▶ **OBJECTIVE A**: Pull out the rows from the start of the pointing data for screenshots down to the line containing "pyautogui.click(x=155, y=78)", copying those lines exactly and leaving out the pictures.

▶ **DOCUMENT SEGMENT**:
==========

The Boyd Avenue Historic District is a residential district comprising 80 houses in Martinsburg, West Virginia. The district includes the circa 1776 Aspen Hall and the associated Mendenhall's Fort of circa 1756. The district extends along Boyd Avenue  from West Race Street to Aspen Hall. The older section of the street is a single  right-of-way, while the newer portion is boulevarded, with a grassed median between two separate roads. The older section is significant from about 1888 to 1914, while the newer portion is significant from 1914 to the 1950s.

Houses reflect a variety of styles, ranging from Italianate and Colonial Revival through Bungalow and 1950s ranch and Cape Cod styles. A mixture of wood and masonry construction is present, typically two stories high. Lots are typically narrow and deep. House forms, independent of style, range from the I-house in older sections to American Foursquare, to 1½ story Cape Cod and 1 story ranch houses.

==========

▶ **OBJECTIVE B**: Rewrite everything from "Houses reflect a" down to "story ranch houses." in the Boyd Avenue passage, putting "wide and shallow" in place of "narrow and deep".

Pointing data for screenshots
==========

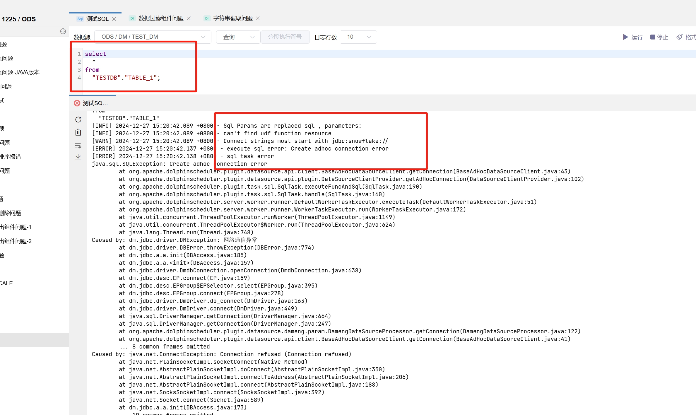Screen dimensions: 696x415
Task: Toggle the log word-wrap icon
Action: pyautogui.click(x=78, y=146)
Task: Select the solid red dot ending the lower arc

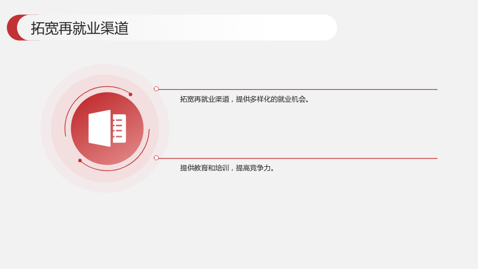Action: coord(80,160)
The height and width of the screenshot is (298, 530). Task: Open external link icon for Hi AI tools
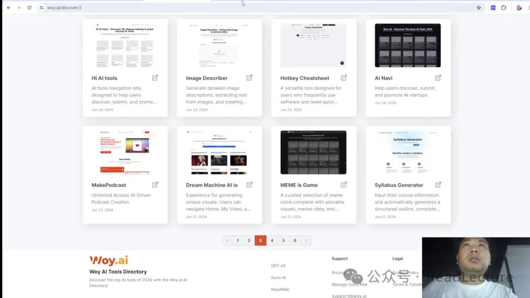pyautogui.click(x=155, y=78)
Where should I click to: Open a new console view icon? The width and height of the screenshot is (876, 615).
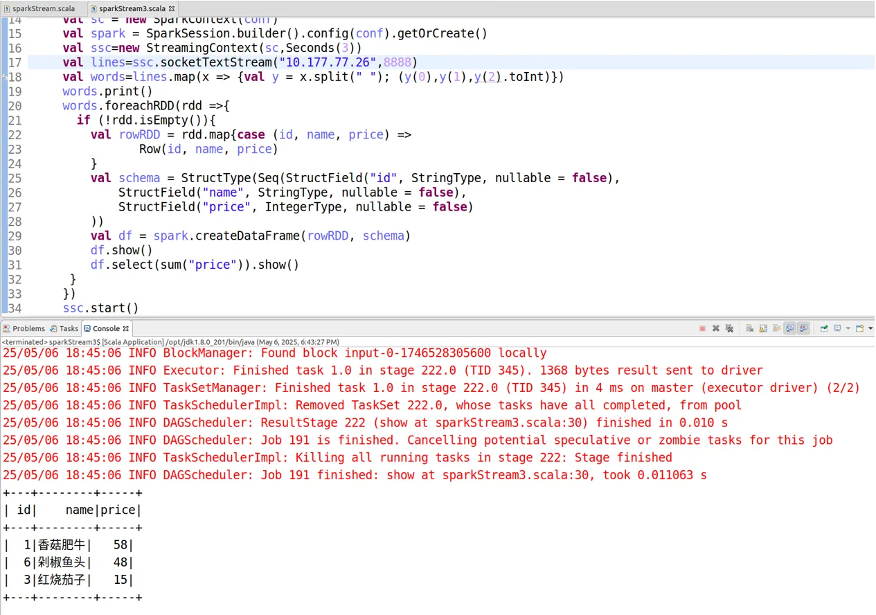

==========

▶ **CORRECT RESULT A**:
Screen dimensions: 696x415
Task: Toggle the log word-wrap icon
Action: pyautogui.click(x=78, y=146)
Task: Select the solid red dot ending the lower arc

Action: coord(80,160)
The height and width of the screenshot is (298, 530). Task: Open external link icon for Hi AI tools
pyautogui.click(x=155, y=78)

▶ **CORRECT RESULT B**:
Houses reflect a variety of styles, ranging from Italianate and Colonial Revival through Bungalow and 1950s ranch and Cape Cod styles. A mixture of wood and masonry construction is present, typically two stories high. Lots are typically wide and shallow. House forms, independent of style, range from the I-house in older sections to American Foursquare, to 1½ story Cape Cod and 1 story ranch houses.